‘He Is a Broken Person Psychologically’: Civil Fraud Verdict Hurts Trump
Former president now owes half a billion dollars in penalties
The enormous verdict in the New York civil fraud case against him will prove painful to Donald Trump in the months — and years — ahead, a number of legal experts and others agree.
The former president now owes in excess of half a billion dollars when combined with the verdict levied against him last month in the defamation case of writer E Jean Carroll.
Judge Arthur Engoron hit Trump with his biggest punishment to date on Friday, in a ruling that fined the former president $355 million for fraudulently inflating the values of his properties.
That amount rises to $463.9 million with interest. And the $83.3 million a jury ordered Trump to pay last month to Carroll — the woman who a judge said was raped by Trump — further adds to the staggering total.
Further, Trump and his company are now barred from doing business in New York state.
All of this while he campaigns to return to the White House, and faces criminal charges against him in the months and years ahead.
“This will drive him completely nuts. Donald Trump ran his organization. Any of us that ever met with him pro or con, he ran everything. He signed the checks, everything is named after him. He now has to go and say ‘I want to get this but I have to ask somebody. I want to cut this deal, let me get the monitor on the phone,’” said Rev Al Sharpton, a civil rights leader and TV host who’s known Trump for decades. “He is a broken person psychologically because now he cannot make any decisions without permission. And he’s never had that in his life.”
Rebecca Roiphe, former prosecutor in the New York district attorney’s office, agreed.
“This is just a significant sum of money and one of the other really important aspects of the ruling is that monitor, it‘s important because first of all that is one thing the other things might be stayed — the other rulings might be stayed pending appeal — but that monitor is there right now and will remain there,” she said. “And the second monitor, making sure that the compliance is in order will also be there. And that’s a blow not only to his pocketbook but also to his sense of control and ability to control his company.”
Trump’s inability to seek a loan from a bank chartered in New York will “cause a lot of pain,” according to former federal prosecutor Andrew Weissmann.

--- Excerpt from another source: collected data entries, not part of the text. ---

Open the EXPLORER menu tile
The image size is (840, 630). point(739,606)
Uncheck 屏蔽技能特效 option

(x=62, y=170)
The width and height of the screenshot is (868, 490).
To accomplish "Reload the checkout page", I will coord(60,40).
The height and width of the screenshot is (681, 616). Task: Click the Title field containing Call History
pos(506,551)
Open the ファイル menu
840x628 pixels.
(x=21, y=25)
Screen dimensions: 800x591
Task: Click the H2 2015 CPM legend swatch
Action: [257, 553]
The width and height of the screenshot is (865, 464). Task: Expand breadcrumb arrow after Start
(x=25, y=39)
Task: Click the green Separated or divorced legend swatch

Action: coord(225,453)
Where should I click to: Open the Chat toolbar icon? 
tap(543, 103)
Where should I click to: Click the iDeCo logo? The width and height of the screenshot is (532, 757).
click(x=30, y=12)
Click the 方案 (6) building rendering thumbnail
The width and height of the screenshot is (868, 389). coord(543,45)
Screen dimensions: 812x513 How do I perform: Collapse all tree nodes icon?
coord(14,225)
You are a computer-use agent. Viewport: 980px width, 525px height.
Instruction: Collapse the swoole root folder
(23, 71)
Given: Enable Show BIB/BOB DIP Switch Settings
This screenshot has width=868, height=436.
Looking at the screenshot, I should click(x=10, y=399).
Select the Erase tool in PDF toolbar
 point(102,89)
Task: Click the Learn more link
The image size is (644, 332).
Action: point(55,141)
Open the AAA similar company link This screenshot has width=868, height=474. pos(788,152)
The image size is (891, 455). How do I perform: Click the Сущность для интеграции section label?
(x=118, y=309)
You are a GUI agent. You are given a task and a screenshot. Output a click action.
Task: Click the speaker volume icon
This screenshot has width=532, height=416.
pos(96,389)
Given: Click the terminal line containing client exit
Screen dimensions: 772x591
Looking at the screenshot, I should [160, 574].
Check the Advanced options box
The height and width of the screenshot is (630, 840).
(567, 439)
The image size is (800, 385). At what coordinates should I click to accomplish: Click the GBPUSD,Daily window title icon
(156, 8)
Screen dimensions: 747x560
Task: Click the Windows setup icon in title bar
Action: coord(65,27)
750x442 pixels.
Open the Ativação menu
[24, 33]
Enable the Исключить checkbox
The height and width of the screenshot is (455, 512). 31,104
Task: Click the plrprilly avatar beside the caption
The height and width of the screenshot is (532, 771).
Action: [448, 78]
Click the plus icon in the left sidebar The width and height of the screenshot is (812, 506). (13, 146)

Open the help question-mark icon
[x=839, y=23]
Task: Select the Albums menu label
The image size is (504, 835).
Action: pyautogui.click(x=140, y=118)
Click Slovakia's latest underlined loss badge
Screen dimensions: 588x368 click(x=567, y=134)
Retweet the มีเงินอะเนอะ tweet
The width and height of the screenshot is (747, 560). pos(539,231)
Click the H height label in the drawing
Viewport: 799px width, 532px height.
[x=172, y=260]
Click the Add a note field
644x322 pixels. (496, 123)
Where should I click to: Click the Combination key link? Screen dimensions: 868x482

“Notably, for three years, Donald Trump and a whole variety of entities cannot seek to have a loan from any company, that is chartered in New York. To be clear, that is licensed to do business here. That is many, many banks,” Weissmann said. “They don’t have to be physically located here as long as they’re licensed to do business here. And the judge has barred the obtaining of loans from them.
“So that puts a real damper on the way in which Donald Trump can seek to keep his companies afloat because he cannot for three years see that as a recourse,” he added.